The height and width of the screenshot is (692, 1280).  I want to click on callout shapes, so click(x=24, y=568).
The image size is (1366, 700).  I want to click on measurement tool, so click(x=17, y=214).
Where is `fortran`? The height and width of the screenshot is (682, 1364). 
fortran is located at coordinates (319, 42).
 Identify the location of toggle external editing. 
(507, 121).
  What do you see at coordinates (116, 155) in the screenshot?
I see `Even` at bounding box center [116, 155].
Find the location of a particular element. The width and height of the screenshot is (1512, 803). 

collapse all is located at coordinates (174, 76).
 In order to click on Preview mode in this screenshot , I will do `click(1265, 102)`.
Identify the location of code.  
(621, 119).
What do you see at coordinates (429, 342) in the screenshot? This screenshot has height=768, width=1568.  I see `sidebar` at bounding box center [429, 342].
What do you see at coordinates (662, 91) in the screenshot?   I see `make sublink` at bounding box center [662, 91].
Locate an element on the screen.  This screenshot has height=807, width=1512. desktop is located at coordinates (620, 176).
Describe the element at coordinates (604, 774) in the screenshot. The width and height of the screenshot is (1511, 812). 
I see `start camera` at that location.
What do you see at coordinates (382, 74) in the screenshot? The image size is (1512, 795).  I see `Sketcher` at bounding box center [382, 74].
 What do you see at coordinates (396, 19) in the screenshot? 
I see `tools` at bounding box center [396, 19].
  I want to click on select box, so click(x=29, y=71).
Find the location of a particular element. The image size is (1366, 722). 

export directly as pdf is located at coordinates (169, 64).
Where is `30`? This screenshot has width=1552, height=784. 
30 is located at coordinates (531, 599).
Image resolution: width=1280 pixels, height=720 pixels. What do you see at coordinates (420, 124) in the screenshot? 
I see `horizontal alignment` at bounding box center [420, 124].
━━━━━━━━
**TUGAS DIKERJAKAN:**
Tulis ulang semua catatan di atas tanpa mengubah satu huruf pun.

**HASIL LATIHAN:**
The height and width of the screenshot is (692, 1280).  I want to click on callout shapes, so click(x=24, y=568).
The image size is (1366, 700).  I want to click on measurement tool, so click(x=17, y=214).
Where is `fortran`? The height and width of the screenshot is (682, 1364). 
fortran is located at coordinates (319, 42).
 Identify the location of toggle external editing. 
(507, 121).
  What do you see at coordinates (116, 155) in the screenshot?
I see `Even` at bounding box center [116, 155].
Find the location of a particular element. The width and height of the screenshot is (1512, 803). 

collapse all is located at coordinates (174, 76).
 In order to click on Preview mode in this screenshot , I will do `click(1265, 102)`.
Identify the location of code.  
(621, 119).
What do you see at coordinates (429, 342) in the screenshot? This screenshot has height=768, width=1568.  I see `sidebar` at bounding box center [429, 342].
What do you see at coordinates (662, 91) in the screenshot?   I see `make sublink` at bounding box center [662, 91].
Locate an element on the screen.  This screenshot has height=807, width=1512. desktop is located at coordinates (620, 176).
Describe the element at coordinates (604, 774) in the screenshot. The width and height of the screenshot is (1511, 812). 
I see `start camera` at that location.
What do you see at coordinates (382, 74) in the screenshot? The image size is (1512, 795).  I see `Sketcher` at bounding box center [382, 74].
 What do you see at coordinates (396, 19) in the screenshot? 
I see `tools` at bounding box center [396, 19].
  I want to click on select box, so click(x=29, y=71).
Find the location of a particular element. The image size is (1366, 722). 

export directly as pdf is located at coordinates (169, 64).
Where is `30`? This screenshot has width=1552, height=784. 
30 is located at coordinates (531, 599).
Image resolution: width=1280 pixels, height=720 pixels. What do you see at coordinates (420, 124) in the screenshot? 
I see `horizontal alignment` at bounding box center [420, 124].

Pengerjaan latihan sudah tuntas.